Paradiesvögel

Sabrina Farkas

von Sabrina Farkas

Story

Meine Freude über den ausgezeichneten Erfolg bei der Matura hielt nur kurz an: Wenig später kam die Absage von der Fachhochschule, an der ich mich um einen Studienplatz beworben hatte. Da ich schon damals kein Fan von „erstmal einfach irgendetwas studieren“ war, suchte ich mir einen Job – ohne Arbeitserfahrung kein leichtes Unterfangen. Schließlich bestand ich das Aufnahmeverfahren für die Buchungszentrale einer österreichischen Fluggesellschaft.
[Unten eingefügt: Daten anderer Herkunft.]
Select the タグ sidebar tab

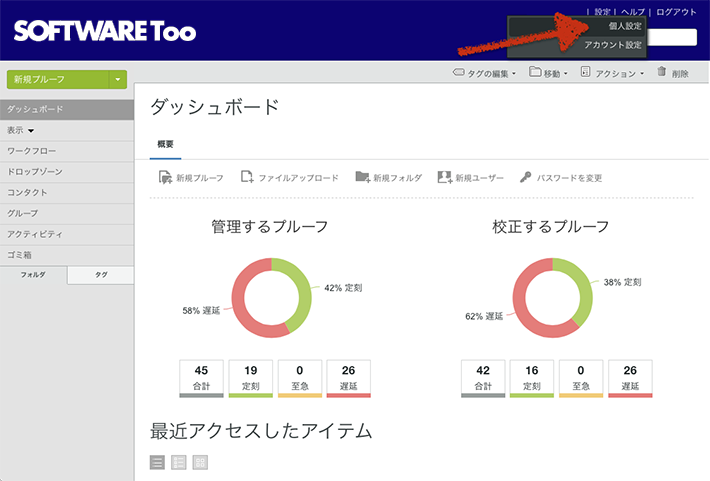101,274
Nach der Einschulung kam ich in eines der Teams, wo ich unsere Chefin kennenlernte, die ihre Koje im Call Center genau neben meiner hatte. Es dauerte nicht lange, bis ich ihre Leidenschaft für Mahjong teilte, um uns in ruhigeren Schichten die Zeit zwischen den Anrufen zu vertreiben. Auch mit einigen Kolleginnen freundete ich mich rasch an, obwohl ich doch das Nesthäkchen im Team war. Neben lustigen Pausen verbrachten wir auch feuchtfröhliche Partynächte miteinander.

Im darauffolgenden Jahr bewarb ich mich erneut an der FH und erhielt diesmal eine Zusage. Nach reiflicher Überlegung – ich hatte den Job und die Kolleginnen inzwischen sehr ans Herz geschlossen – entschied ich mich, meine Stelle dennoch zugunsten des Studiums zu kündigen. Wenige Monate später folgte die Privatisierung der Fluglinie, die mein Ausbildner noch im Vorjahr als Ammenmärchen bezeichnet hatte und mit ihr wurde die gesamte Abteilung aufgelassen.
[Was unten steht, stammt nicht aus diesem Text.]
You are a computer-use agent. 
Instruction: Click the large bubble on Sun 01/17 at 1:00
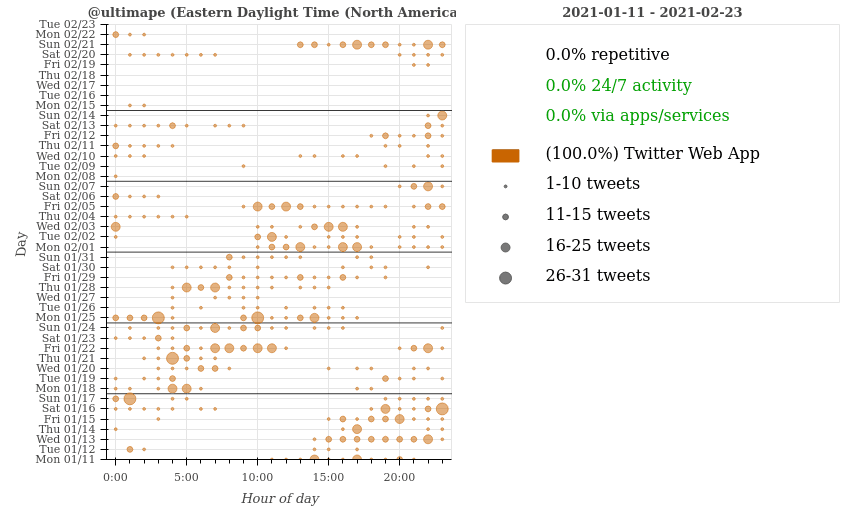pyautogui.click(x=130, y=398)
Meine ehemaligen Kolleginnen verließen, manche umgehend und andere erst nach internen Rotationen, ebenfalls das Unternehmen. Das hinderte uns jedoch nicht daran, weiterhin gemeinsam zu feiern. Wir veranstalteten eine Reunion und trafen uns ab da regelmäßig. Dabei ließen wir die skurrilen Erlebnisse, die wir bei der Hotline gemacht hatten, wieder aufleben und schufen neue, lustige Erinnerungen.

Zentrales Mitglied unserer Sechsergruppe war eine Oberösterreicherin, die seit Jahren in Wien wohnte, wo sie häufig umzog. Egal, wo sie sich gerade niedergelassen hatte, meist trafen wir uns bei ihr daheim. Besonders wichtig war unserer ehemaligen Chefin, die sich beruflich beim Bundesheer neu orientiert hatte und daher unter der Woche durchgehend Khaki trug, dass unsere Treffen stets unter einem Motto standen. Das wurde dann detailreich in Outfits, Verköstigung und Deko umgesetzt. Wir haben Mexiko, Regenbogen, Mundl, Helden der Kindheit, Bad Taste und zig weitere Themen durchgespielt. Dann beschloss unser Alphaweibchen, ein weiteres Mal zu übersiedeln: Sie wollte nach Oberösterreich zurückkehren.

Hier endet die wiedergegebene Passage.